The hype train is a long way from the station when it comes to 19-year old, Montana native, Jake Sanderson.
The 2020, 5th overall pick is already getting described as many things around the Sens fanbase. Drawing College comparative stats to the NHL’s best defenseman, Cale Makar to being labeled as “the saviour” of the franchise, Sanderson is the most hyped Sens defensive prospect since their current dynamic blueliner, Thomas Chabot.
Admittedly, Sanderson has been my personal favourite prospect probably, ever. I was early on the player, always felt as though I understood Sanderson’s ceiling and viewed the 5th overall selection as not only a great pick for the Senators but a potential steal. I remember the early days of trying to convince the fanbase of Sanderson well before the draft, many expressing frustrations with me and calling me crazy for thinking he could be selected 5th overall. Thankfully those days are behind us and the entire fanbase is 100% sold on the selection.
Sanderson has already expressed an idea of when we can expect him to arrive to Ottawa, as he told Ian Mendes of the Athletic what his immediate plans looked like.
“I will be going back to North Dakota after the Olympics. I gave my word to Brad Berry and my teammates as well. We’ve got a really good group here and we have a chance to win a national championship together, so that’s something I’d like to do with them.”Jan 11,2022 The Athletic
Immediate NHL Expectations
Sanderson has dominated the College level, often making the opposition look less than half the player he is. His dominance is easily noticeable in nearly every facet. He can transition the puck up the ice himself basically whenever he wants to. He often gets a kick out of breaking the defenders ankles with a casual display of dominant edge work. Defensively his positioning, stick positioning and gap control are all elite level perfection. There’s nothing he can’t do at the College level, his 22pts in 17gp as a “defensive minded defenseman” are beyond impressive.

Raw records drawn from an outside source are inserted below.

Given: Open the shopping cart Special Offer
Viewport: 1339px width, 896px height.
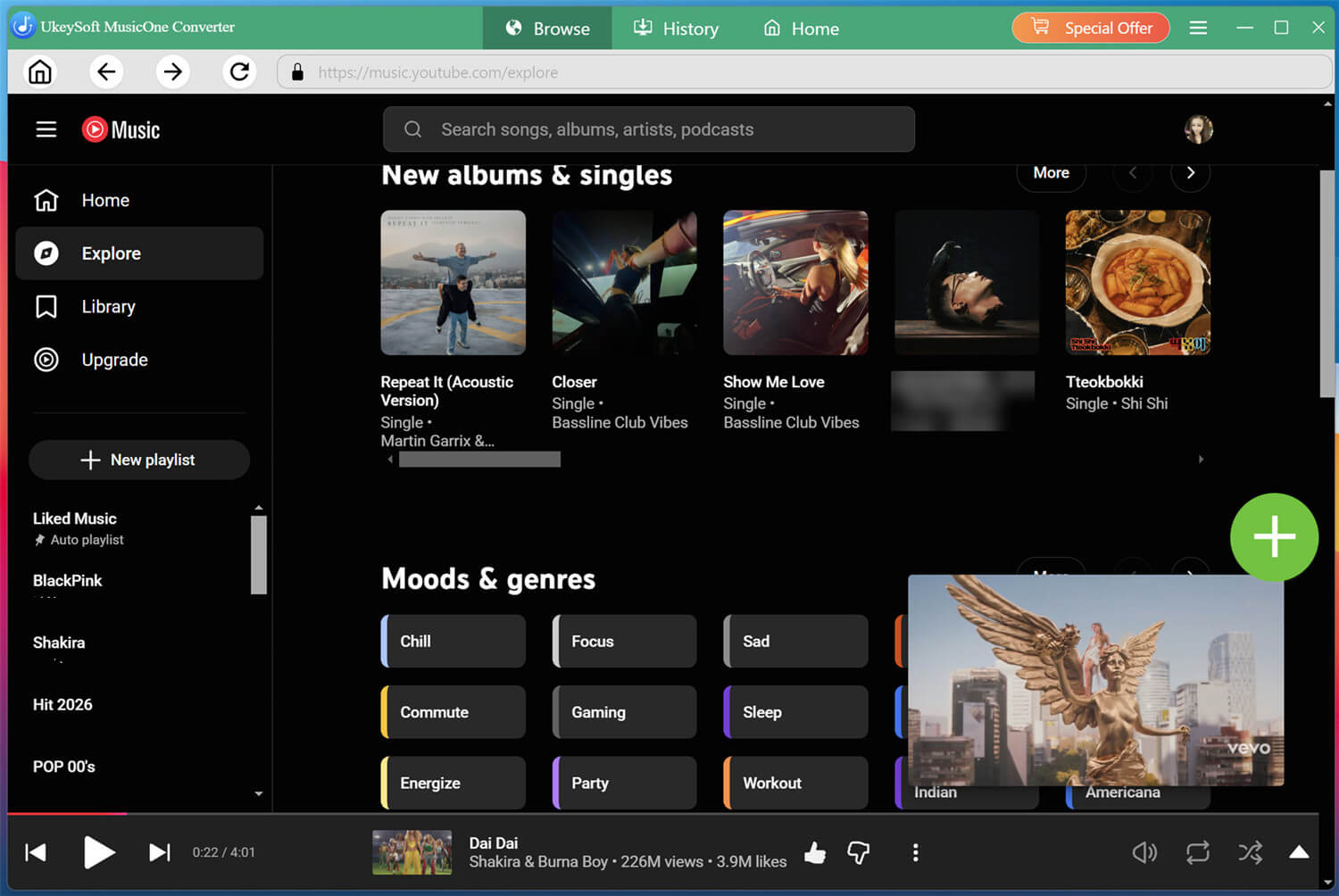Looking at the screenshot, I should tap(1090, 28).
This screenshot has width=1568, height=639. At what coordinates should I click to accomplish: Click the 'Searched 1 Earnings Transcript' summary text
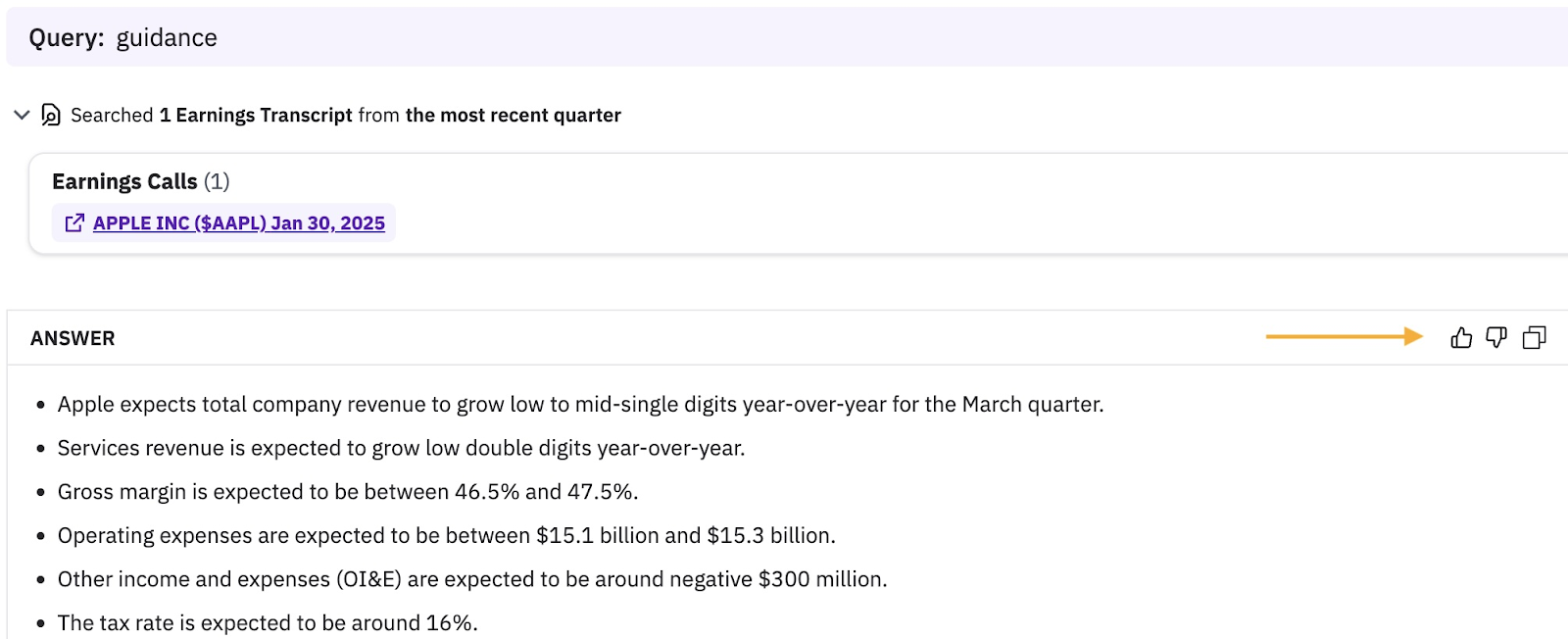click(x=211, y=116)
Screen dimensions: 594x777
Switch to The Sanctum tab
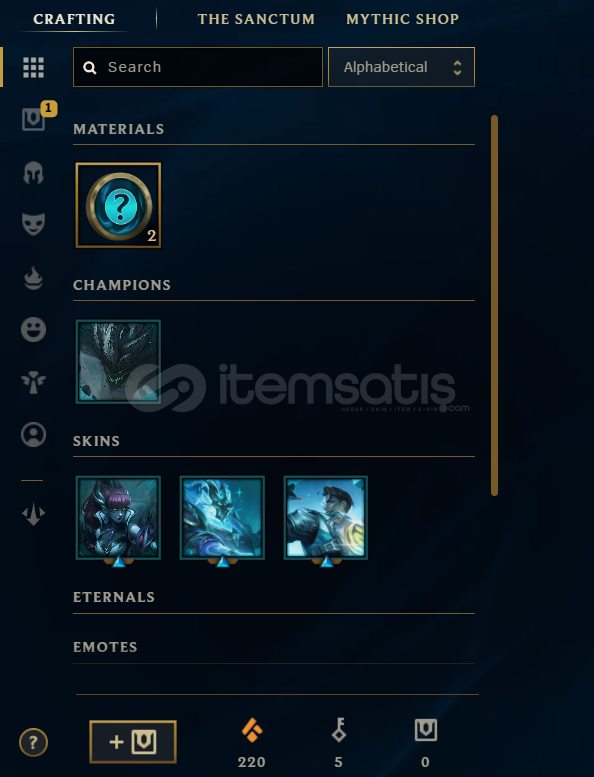[256, 19]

Sanderson was named Captain of the USA WJC team that wasn’t to be, he is set to play with team USA at the Olympics and has also been nominated for the Hobey Baker Memorial Award, as the best Collegiate player. To say that his development has gone anything but incredible to this point would be a complete and utter moronic statement. So what should we expect when Sanderson makes his NHL debut, likely at the conclusion of the collegiate season this year?
While I’m the biggest Sanderson believer, as I stated, possibly ever. I’ve watched nearly all of his games and know his tendencies both offensively and defensively. I’m actually out to tamper expectations for the 19-year old and it’s not because I don’t think he’s going to be incredible.

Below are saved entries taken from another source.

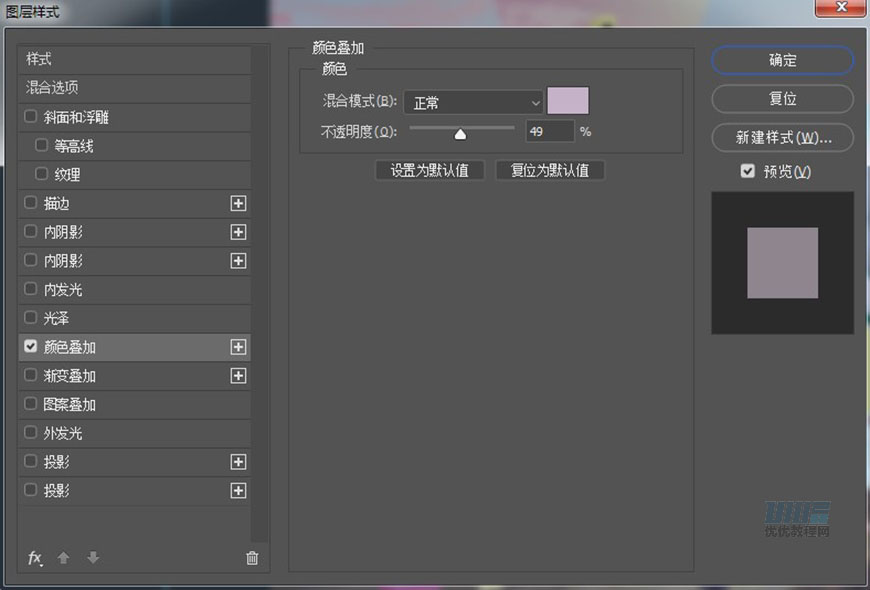
Task: Click the 不透明度 value input field
Action: [x=550, y=131]
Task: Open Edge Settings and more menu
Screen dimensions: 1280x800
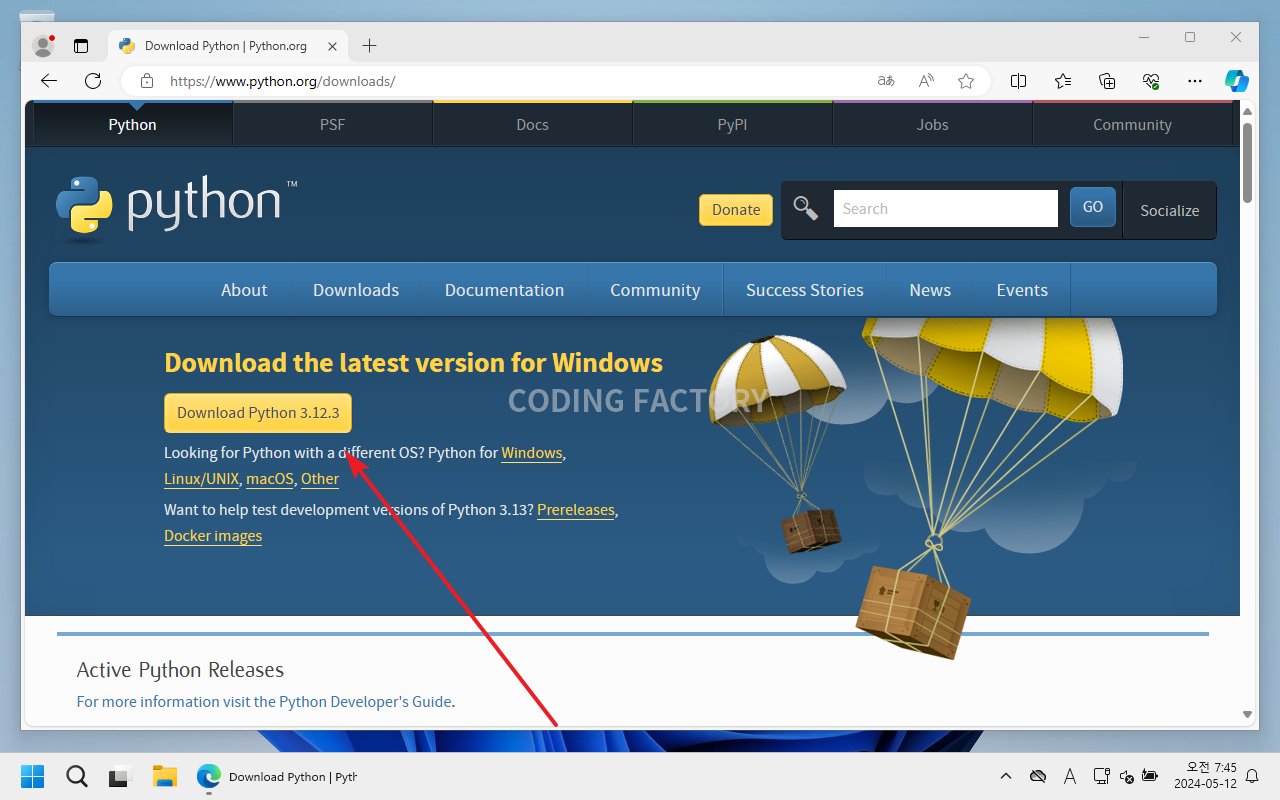Action: tap(1194, 81)
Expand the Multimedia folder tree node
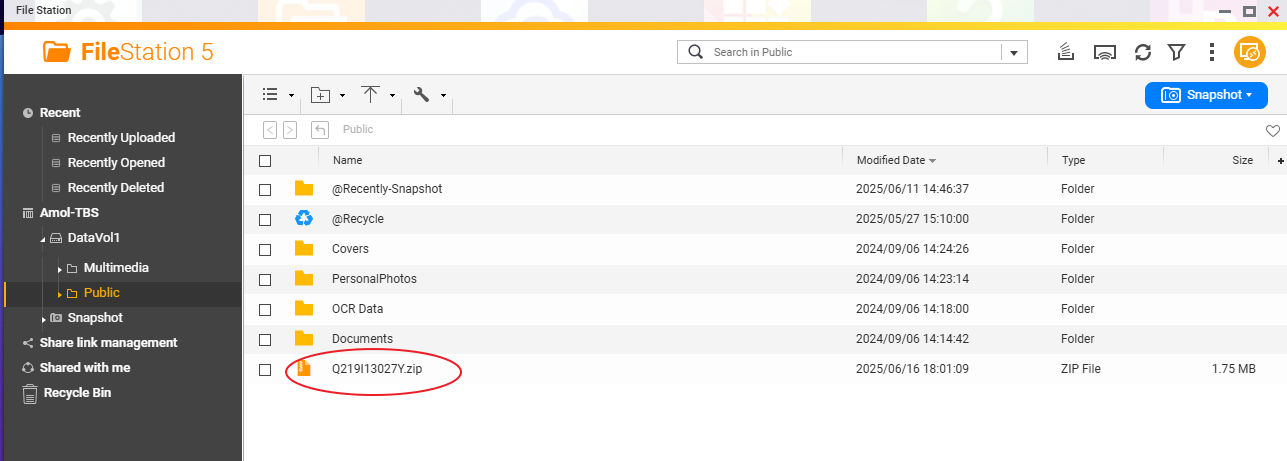 point(60,269)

Sanderson has always been a defense-first player, everywhere he’s played at every level of hockey, Sanderson plays “the right way.” He takes only calculated risk, makes the most logical, in game solutions and thinks the game at a rapid pace. Yes, he will be an immediate improvement over anyone not named Thomas Chabot and Artem Zub to a lesser degree. I believe however, Sens fans should not expect Cale Makar offense out of Sanderson, ever and probably not expect any big offensive output whatsoever to start.

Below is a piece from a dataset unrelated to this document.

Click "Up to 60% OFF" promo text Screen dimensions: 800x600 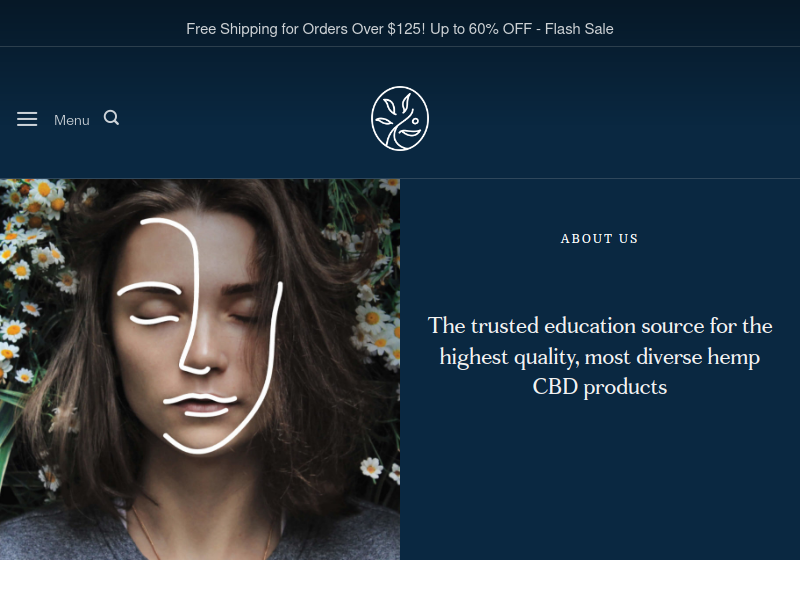pyautogui.click(x=481, y=29)
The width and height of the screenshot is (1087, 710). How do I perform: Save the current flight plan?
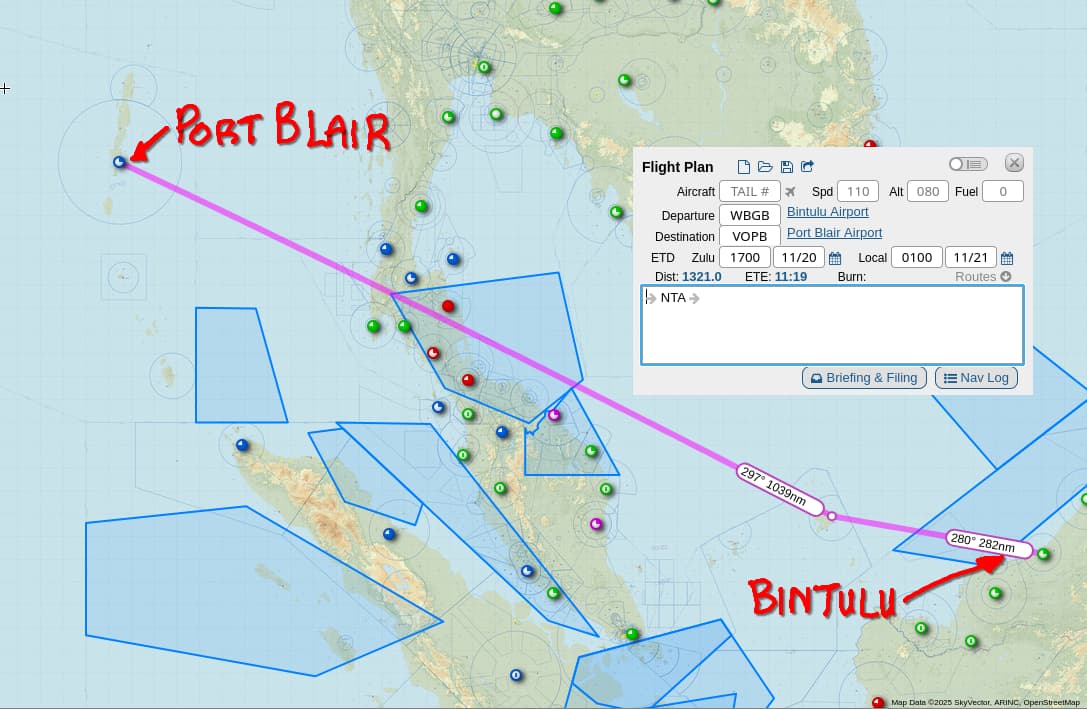787,167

Sanderson takes time to find his comfort zone, like a mathematician he calculates the optics of success, when he can do what. For the first 30-40 games I would expect Sanderson to do just that. Build awareness at the NHL level, only take on risk when it won’t result in a glaring, costly mistake and make an impression on the coaching staff. To appreciate Sanderson’s game at its foundation I encourage Sens fans to get familiar with the details of the game. Not focusing on production early on but look for signs of comfort, such as when he feels comfortable to carry the puck out individually as opposed to differing to a breakout pass. The very same little signs that lead his offensive abilities to grow at the University of North Dakota.
Success for Sanderson won’t be as easy to see for those who are expecting flash and “in your face” skill. Yes, his skating is elite, he can pull away without trying, he has an explosive stride and as mentioned his edge work is phenomenal however, the NHL is a different beast for young defenseman. At the NHL, obviously speaking guys are bigger, stronger, faster and more skilled. For a 19 year-old adjusting to the tempo and physicality takes time. Details like timing his backcheck, his gap control and the sheer physical exertion and effort needed to win a puck battle, could take away from his offensive abilities to begin. In short, I strongly feel we’ll be looking at a top defenseman eventually. A player who’s refined defensively and proceeds to build on that foundation to round out his game at the offensive end. As with any young player, patience will be key and understanding his game is necessary.